Pat dry, don’t rub dry – After a shower gently pat your skin dry instead of rubbing your skin dry. By patting dry your skin will retain more moisture you are going to seal in when you moisturise.
Drink more water – the moisture your skin receives also comes from your body. Drink at least 8 cups of water every day!
Use mild soaps and detergents – soaps and shampoos that contain alcohol and strip natural oils from your skin. Look for a mild, fragrance-free cleanser that has aloe minerals and vitamins.
Use a humidifier – If needed, a humidifier can add much needed moisture to the air.
Give extra attention to your hands – hands show the effects of a dry environment more than any other part of the body. Apply hand cream after each hand washing.
Wear sunscreen when outdoors – nothing will save your skin more than protecting it from the harmful UV rays of the sun. Wear a low, or high, SPF sunscreen depending on your outdoor activities.
Apply lip balm regularly – having lip balm ready and applying it frequently helps heal dry, cracked lips.
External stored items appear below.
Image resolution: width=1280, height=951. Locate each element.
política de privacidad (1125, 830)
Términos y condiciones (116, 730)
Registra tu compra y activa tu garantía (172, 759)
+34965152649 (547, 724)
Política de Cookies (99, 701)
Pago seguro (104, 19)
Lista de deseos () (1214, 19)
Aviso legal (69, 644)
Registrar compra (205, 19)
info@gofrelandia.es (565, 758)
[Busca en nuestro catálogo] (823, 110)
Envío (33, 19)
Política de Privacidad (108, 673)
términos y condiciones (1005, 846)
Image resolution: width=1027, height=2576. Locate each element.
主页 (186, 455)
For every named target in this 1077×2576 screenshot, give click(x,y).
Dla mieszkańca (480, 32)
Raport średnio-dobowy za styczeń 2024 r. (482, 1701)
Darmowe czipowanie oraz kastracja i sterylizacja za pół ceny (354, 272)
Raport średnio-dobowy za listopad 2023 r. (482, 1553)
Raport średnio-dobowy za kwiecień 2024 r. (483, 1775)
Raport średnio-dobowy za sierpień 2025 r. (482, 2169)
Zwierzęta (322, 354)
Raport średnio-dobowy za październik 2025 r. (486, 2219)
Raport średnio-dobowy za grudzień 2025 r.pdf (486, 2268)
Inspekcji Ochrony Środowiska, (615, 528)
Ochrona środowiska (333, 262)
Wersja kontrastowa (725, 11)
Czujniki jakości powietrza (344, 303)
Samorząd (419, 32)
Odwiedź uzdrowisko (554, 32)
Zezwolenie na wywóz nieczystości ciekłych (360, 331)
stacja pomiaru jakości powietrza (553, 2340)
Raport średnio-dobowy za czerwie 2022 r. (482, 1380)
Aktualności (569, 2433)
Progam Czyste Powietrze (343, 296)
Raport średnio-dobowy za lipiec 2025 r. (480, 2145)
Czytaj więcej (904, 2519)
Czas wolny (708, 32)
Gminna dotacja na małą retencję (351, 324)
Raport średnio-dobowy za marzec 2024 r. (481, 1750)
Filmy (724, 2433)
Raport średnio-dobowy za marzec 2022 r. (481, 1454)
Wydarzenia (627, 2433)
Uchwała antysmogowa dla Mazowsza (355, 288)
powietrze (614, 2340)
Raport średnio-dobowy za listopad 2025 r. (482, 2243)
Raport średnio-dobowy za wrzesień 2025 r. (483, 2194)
Dermatologists recommend using a lip balm that has an SPF of at least 30. This can help reduce signs of ageing and skin cancer on the lips.
Many moisturisers contain oils such as petrolatum (Vaseline), lanolin (sheep-wool oil), and mineral oil. They block water evaporation and can actually clog pores and increase acne. They can interfere with the use of drugs such as tretinoin (Retin-A) and alpha hydroxy acids (AHAs). Because dry skin reflects more ultraviolet light than hydrated skin, some dermatologists feel that moisturisers actually accelerate skin ageing.